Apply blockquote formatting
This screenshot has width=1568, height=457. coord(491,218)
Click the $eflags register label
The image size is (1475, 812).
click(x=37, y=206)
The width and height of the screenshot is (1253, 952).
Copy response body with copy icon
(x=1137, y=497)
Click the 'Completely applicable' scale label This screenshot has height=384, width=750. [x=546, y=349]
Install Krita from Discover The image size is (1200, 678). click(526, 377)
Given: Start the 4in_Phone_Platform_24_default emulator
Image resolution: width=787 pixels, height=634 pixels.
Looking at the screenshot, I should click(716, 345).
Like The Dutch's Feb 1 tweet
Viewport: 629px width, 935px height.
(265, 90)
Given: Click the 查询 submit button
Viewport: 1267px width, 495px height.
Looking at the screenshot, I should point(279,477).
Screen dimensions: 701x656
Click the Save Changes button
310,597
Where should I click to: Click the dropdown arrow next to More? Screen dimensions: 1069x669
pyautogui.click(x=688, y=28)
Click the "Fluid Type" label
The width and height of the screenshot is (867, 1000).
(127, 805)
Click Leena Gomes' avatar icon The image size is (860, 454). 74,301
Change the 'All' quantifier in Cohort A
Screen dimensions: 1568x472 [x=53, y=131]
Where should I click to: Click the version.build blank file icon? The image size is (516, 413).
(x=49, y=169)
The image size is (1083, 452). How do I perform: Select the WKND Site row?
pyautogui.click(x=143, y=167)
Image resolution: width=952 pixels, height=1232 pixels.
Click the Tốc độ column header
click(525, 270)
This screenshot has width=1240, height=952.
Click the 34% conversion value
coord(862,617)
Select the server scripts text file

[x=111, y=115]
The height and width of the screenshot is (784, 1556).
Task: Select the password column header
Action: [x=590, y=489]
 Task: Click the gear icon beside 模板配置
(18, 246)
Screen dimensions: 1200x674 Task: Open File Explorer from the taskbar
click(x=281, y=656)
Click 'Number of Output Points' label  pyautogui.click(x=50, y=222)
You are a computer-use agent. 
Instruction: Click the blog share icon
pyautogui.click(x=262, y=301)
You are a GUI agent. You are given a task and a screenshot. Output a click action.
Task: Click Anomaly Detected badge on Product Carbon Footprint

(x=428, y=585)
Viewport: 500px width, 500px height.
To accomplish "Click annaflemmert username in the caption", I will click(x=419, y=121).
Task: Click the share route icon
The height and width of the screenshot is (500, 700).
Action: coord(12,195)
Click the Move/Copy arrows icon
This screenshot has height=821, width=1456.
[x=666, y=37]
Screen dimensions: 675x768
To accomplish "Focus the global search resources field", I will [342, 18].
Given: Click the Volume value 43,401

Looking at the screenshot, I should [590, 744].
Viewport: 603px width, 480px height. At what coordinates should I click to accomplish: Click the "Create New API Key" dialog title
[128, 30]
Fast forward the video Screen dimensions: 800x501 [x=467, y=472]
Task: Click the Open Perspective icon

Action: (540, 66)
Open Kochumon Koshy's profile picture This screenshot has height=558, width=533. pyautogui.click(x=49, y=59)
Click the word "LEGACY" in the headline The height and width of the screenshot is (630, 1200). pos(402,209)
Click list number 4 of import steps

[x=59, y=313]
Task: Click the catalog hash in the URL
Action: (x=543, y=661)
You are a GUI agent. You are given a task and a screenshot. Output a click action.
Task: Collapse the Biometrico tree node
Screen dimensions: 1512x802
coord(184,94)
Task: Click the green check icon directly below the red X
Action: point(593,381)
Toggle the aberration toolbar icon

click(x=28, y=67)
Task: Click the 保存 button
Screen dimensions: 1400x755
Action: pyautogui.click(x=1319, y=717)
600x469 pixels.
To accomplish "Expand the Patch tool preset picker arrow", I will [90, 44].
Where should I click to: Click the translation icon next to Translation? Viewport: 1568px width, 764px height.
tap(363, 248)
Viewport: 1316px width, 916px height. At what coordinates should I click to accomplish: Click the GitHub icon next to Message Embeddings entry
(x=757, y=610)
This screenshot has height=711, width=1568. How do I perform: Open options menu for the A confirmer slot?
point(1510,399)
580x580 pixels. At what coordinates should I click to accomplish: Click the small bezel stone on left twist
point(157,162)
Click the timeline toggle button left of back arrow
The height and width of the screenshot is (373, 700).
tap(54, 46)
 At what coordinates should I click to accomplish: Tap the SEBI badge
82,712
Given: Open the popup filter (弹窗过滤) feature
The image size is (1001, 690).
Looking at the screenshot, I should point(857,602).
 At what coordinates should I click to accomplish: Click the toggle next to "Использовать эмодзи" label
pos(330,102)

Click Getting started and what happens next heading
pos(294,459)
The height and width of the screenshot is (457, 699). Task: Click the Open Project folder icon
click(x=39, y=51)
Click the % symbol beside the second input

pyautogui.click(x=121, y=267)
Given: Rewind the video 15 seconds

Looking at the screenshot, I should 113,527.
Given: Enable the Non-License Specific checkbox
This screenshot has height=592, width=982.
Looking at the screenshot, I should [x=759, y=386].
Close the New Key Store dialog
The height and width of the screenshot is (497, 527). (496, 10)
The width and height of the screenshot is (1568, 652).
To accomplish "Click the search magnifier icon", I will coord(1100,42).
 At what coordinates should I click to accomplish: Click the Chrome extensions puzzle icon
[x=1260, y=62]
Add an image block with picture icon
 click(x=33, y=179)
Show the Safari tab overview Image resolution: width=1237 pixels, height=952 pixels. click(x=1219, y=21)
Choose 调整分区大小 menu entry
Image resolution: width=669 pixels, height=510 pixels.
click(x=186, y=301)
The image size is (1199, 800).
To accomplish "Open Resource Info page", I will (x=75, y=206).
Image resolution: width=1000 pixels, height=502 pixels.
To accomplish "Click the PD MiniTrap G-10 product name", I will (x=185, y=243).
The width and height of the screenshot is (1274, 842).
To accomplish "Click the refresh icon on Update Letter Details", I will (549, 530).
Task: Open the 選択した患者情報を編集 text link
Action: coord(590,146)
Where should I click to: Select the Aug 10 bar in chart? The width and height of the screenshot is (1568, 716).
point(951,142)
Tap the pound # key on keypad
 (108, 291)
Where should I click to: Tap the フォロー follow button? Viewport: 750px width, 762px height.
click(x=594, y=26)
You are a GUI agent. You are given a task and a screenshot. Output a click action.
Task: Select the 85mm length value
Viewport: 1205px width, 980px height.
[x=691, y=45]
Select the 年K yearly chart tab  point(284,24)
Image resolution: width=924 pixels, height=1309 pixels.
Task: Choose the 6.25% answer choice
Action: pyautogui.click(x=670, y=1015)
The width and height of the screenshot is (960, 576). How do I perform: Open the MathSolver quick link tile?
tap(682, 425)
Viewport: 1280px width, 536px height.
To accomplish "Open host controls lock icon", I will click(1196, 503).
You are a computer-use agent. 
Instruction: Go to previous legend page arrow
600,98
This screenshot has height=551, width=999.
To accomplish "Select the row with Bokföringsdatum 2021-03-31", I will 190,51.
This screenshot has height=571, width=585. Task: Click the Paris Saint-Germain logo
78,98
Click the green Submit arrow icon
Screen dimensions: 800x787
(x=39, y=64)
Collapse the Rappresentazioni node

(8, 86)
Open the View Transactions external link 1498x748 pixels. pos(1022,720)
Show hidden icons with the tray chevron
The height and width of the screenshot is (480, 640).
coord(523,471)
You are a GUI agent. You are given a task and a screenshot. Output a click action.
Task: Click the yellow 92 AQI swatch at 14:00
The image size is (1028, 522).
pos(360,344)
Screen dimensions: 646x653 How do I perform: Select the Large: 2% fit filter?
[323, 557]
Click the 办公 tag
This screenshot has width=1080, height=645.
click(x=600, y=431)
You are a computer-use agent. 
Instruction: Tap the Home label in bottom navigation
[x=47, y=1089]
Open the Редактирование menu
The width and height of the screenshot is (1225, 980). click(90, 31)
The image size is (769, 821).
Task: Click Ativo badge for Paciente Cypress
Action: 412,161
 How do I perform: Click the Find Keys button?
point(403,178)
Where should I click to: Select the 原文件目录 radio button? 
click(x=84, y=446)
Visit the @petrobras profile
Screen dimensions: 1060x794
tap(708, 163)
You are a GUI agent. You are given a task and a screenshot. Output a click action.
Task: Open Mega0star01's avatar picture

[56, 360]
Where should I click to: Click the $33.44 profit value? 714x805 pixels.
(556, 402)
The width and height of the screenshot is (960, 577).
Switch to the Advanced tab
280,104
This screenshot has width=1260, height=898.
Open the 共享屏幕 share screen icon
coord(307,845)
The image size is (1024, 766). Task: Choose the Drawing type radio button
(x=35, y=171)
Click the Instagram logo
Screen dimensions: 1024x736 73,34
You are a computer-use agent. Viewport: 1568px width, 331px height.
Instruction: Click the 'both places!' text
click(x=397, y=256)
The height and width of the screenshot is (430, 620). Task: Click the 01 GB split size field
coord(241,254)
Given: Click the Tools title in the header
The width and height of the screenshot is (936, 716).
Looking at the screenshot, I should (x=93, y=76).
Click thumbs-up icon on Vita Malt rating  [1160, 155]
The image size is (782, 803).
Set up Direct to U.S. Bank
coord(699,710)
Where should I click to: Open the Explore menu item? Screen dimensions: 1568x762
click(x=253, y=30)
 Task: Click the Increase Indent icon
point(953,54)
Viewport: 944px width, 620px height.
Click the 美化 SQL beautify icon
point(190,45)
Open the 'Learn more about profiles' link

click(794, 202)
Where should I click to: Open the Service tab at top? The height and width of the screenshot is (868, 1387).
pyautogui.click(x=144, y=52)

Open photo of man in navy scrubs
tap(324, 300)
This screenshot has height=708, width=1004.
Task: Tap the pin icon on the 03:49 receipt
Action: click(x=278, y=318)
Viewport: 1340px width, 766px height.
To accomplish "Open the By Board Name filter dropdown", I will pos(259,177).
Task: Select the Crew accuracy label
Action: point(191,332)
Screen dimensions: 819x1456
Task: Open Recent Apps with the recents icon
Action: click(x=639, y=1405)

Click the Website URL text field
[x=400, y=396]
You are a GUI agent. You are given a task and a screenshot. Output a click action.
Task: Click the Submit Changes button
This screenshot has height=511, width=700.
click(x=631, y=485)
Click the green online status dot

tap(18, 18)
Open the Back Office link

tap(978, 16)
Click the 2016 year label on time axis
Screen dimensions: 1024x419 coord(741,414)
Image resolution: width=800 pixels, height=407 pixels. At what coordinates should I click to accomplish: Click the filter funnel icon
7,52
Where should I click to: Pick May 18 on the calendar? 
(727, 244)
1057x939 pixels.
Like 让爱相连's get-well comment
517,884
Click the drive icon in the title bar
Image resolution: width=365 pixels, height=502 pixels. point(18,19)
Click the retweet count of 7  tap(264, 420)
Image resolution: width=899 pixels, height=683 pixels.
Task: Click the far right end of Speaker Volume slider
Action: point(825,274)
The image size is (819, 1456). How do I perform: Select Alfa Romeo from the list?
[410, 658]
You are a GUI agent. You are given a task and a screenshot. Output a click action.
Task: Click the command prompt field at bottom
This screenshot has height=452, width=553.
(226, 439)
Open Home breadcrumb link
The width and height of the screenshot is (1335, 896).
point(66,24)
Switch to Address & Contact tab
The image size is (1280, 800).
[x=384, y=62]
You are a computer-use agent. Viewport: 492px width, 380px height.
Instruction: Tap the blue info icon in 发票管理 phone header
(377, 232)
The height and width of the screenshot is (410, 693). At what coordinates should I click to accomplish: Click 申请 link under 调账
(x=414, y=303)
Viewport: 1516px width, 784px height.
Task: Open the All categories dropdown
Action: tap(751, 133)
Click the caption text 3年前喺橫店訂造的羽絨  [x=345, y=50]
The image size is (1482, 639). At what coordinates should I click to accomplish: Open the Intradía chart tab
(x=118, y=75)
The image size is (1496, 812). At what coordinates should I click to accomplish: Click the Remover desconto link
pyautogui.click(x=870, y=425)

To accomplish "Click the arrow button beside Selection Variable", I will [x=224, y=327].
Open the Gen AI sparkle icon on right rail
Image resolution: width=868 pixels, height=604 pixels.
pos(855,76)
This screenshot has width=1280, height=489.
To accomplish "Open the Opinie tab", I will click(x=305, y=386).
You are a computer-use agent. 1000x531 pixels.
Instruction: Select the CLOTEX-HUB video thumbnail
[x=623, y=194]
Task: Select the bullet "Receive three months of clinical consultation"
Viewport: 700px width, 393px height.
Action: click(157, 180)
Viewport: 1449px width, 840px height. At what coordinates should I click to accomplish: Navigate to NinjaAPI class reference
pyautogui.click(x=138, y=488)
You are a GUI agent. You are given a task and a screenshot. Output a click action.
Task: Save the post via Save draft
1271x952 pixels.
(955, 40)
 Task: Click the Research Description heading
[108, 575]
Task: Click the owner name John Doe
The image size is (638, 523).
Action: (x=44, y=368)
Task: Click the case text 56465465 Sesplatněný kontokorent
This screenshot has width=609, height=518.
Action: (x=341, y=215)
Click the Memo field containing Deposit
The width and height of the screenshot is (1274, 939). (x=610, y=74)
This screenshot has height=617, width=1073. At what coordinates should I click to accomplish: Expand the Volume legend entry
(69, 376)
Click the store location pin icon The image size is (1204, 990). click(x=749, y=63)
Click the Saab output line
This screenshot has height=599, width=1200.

**TASK INSTRUCTIONS**
Reproduce every line in the records above that contains the word "caption".

**RESULT FOR THIS TASK**
To accomplish "Click annaflemmert username in the caption", I will click(x=419, y=121).
Click the caption text 3年前喺橫店訂造的羽絨  [x=345, y=50]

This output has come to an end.